À ce sujet, les intentions du RN sont claires, « ce ne sont pas des prospections mais il s’agit d’un projet concret et dangereux », déplore Tayeb Khouira, porte-parole national du syndicat SUD aérien. Une proposition de loi constitutionnelle déposée par Marine Le Pen en janvier 2024 inclut la « priorité nationale » dans l’accès à l’emploi, excluant les travailleurs étrangers mais aussi les binationaux. Cette hécatombe économique et sociale « vise à diviser et à créer deux catégories de citoyens, dont l’une d’entre elles sera privée d’emploi », selon le porte-parole du syndicat.
La répression anti-syndicale accentuée
Au-delà des frontières de l’aéroport de Roissy, d’autres travailleurs du département de Seine-Saint-Denis sont venus constituer un front commun contre la menace que présente la politique du RN sur leurs emplois. Henda, institutrice de SUD éducation 93 et militante pour Révolution permanente, s’inquiète pour ses élèves, dont certains sont concernés par la loi immigration. « Nous voyons malheureusement les conséquences de cette idéologie réactionnaire à Mayotte, avec des rafles d’élèves organisées devant les lycées », affirme-t-elle, les sourcils froncés par l’appréhension.
Adel Zorgui, cégétiste à MA France, sous-traitant de Stellantis placé en liquidation judiciaire, craint, lui, « une perte de tous nos acquis sociaux ». Le rétropédalage de Jordan Bardella sur l’abrogation de la réforme des retraites est symptomatique d’un parti dont l’engagement social n’est qu’un « leurre », selon Tayeb Khouira. Après s’être clairement opposé à cette dernière en 2023, le président du Rassemblement national avait lancé un « Nous verrons ! » peu convaincant au micro de RTL, lundi 11 juin.
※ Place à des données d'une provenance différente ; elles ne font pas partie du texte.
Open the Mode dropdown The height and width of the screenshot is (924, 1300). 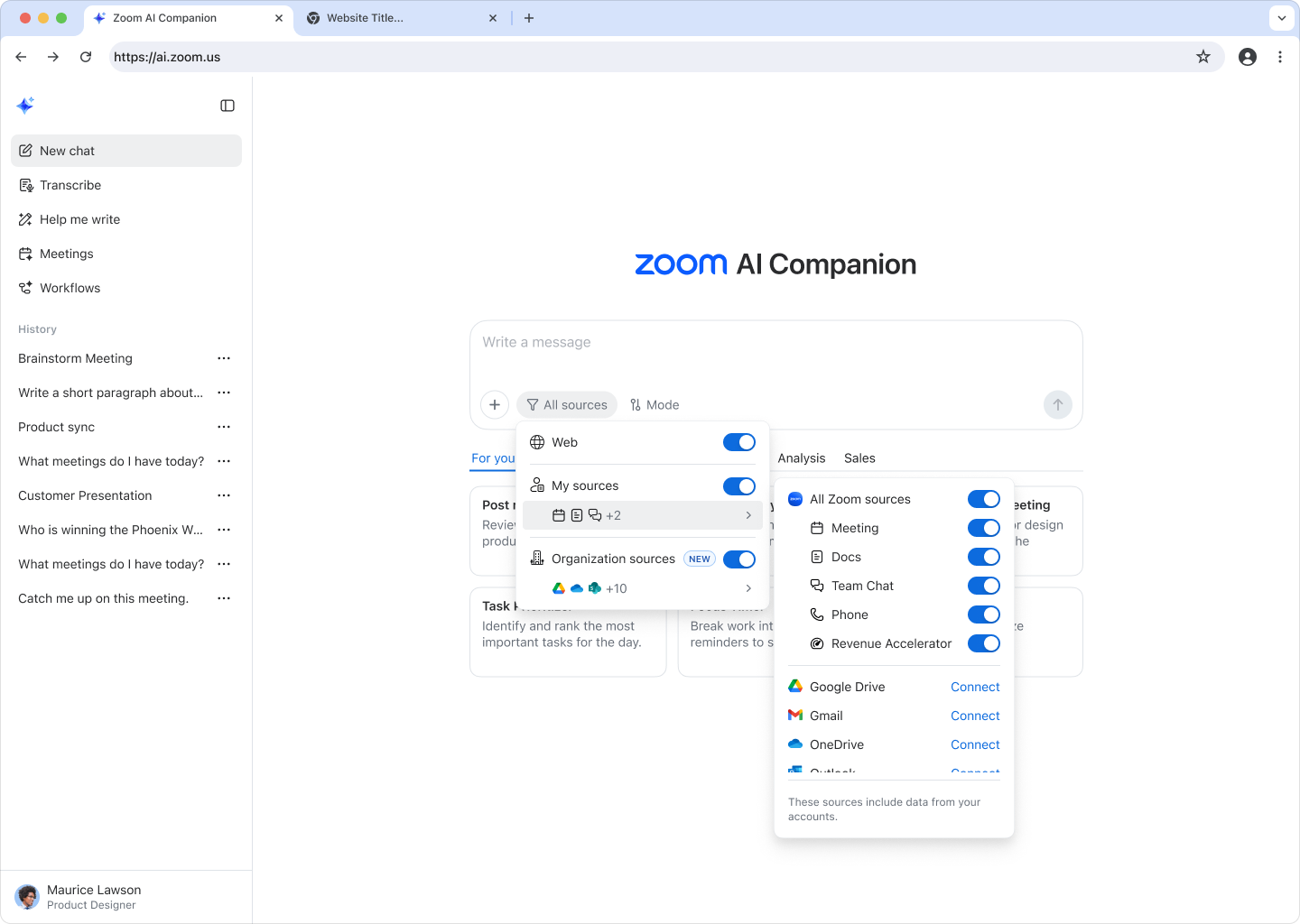[655, 404]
Avant de se rétracter, à l’annonce de sa feuille de route au Parisien, ce mardi 18 juin, il fait mention d’une abrogation « à partir de l’automne ». Un jour, oui, un jour, non. « Ce n’est qu’une stratégie pour obtenir plus de votes, mais ils ne le feront jamais ! » dénonce Nordine Kebbache, l’air déterminé et le pas rapide.
Dans le cortège, d’autres syndicalistes élèvent leur voix pour chanter leur désaccord face à cette politique. En toile de fond, leur propre activité est menacée. La répression anti-syndicale dont ils sont victimes, fustigée notamment par Sophie Binet, « a déjà explosé sous Macron et ne pourrait que s’accentuer avec un gouvernement d’extrême droite », expose Tayeb Khouira. À Roissy, la lutte n’est pas que sociale et politique, elle s’est aussi muée en combat pour la survie de l’outil syndical.